April 19, 2020
Estimated Post Reading Time ~

Rebuilding the Sling Launchpad in AEM

Sometimes, while running an AEM system, you’ll one into one of a whole host of error conditions which doesn’t seem to have any decent explanation. A few of them are:

On restarting AEM, some bundles come up in the “INSTALLED” state, but won’t start properly, automatically.
After a deployment, upgrade, service pack release or cumulative fix pack release, AEM fails to start properly on one server, yet it works on another seemingly-identical one.
Changing an OSGI configuration in the Felix console doesn’t take effect – you make the change in, say, /system/console/slinglog, but still don’t see the log you just configured.
Other random class-loading issues, where on some servers (deployed the same way) all of the bundles start, but on one server it refuses to start at all.

If you’ve tried the usual suspects and still are left scratching your head, one go-to troubleshooting step I’ve taken (quite often in fact) is to rebuild the Launchpad.

Table of Contents
  • How the Launchpad Works with your AEM OSGI Configurations
  • Fortunately, Rebuilding the Launchpad is Super Easy
  • Please make a backup first for goodness sakes
  • Caveat: This Won’t Work on AEM 6.3+ Requiring Shared Encryption Keys
How the Launchpad Works with your AEM OSGI Configurations
Adobe Experience Manager is built off of a number of open-source projects, and one of the key components of such is Apache Sling.
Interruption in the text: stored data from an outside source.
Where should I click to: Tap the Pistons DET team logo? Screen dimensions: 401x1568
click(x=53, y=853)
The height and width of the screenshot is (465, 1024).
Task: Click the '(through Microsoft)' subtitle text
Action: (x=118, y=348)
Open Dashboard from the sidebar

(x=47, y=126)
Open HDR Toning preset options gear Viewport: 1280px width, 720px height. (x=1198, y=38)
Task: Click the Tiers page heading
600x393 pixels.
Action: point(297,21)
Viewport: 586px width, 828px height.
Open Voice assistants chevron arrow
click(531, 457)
When you start AEM for the first time, the AEM Quickstart jar file unpacks, and begins its self-configuration to start up. One of those steps is to unpack and create the Sling Launchpad.

When your AEM system starts for the first time, you’ll see log lines that look like this:

12.03.2019 13:19:14.191 *INFO* [FelixStartLevel] org.apache.sling.settings.impl.SlingSettingsServiceImpl Read Sling ID null from file /home/tad/aem/crx-quickstart/launchpad/felix/bundle7/data/sling.id.file
12.03.2019 13:19:14.354 *INFO* [FelixStartLevel] org.apache.sling.launchpad.installer Service [Apache Sling Launchpad Startup Listener,28, [org.apache.sling.installer.api.event.InstallationListener]] ServiceEvent REGISTERED
12.03.2019 13:19:14.357 *INFO* [FelixStartLevel] org.apache.sling.launchpad.installer.impl.LaunchpadConfigInstaller Activating launchpad config installer, configuration path=resources/config, install path=resources/install

As you can see, AEM doesn’t find a SlingID in a Launchpad, sees that it has to create one, and then starts populating configurations into the launchpad.

12.03.2019 13:19:18.425 *INFO* [OsgiInstallerImpl] org.apache.sling.audit.osgi.installer Installed bundle com.adobe.cq.cq-deserialization-firewall [22] from resource TaskResource(url=launchpad:resources/install/1/cq-deserialization-firewall-1.0.16.jar, entity=bundle:com.adobe.cq.cq-deserialization-firewall, state=INSTALL, attributes=[org.apache.sling.installer.api.tasks.ResourceTransformer=:26:, Bundle-SymbolicName=com.adobe.cq.cq-deserialization-firewall, Bundle-Version=1.0.16], digest=1552421920000)

Once your first startup is completed, you’ll see a launchpad that looks like this:

tad@tad-ubuntubook:~/aem/crx-quickstart/launchpad$ ls -lathr
total 828K
-rw-r--r-- 1 tad tad 769K Mar 12 13:19 org.apache.sling.launchpad.base.jar.1552421952083
-rw-r--r-- 1 tad tad 9.4K Mar 12 13:19 sling_bootstrap.txt
drwxr-xr-x 3 tad tad 4.0K Mar 12 13:19 startup
drwxr-xr-x 2 tad tad 4.0K Mar 12 13:19 conf
drwxr-xr-x 7 tad tad 4.0K Mar 12 13:19 .
drwxr-xr-x 2 tad tad 4.0K Mar 12 13:25 installer
drwxr-xr-x 521 tad tad 20K Mar 12 13:25 felix
drwxr-xr-x 11 tad tad 4.0K Mar 12 13:25 ..
drwxr-xr-x 4 tad tad 4.0K Mar 12 17:07 config

All of the individual jar files for the bundles are in the launchpad/felix directory, and all of your individual OSGI configurations are in the launchpad/config directory.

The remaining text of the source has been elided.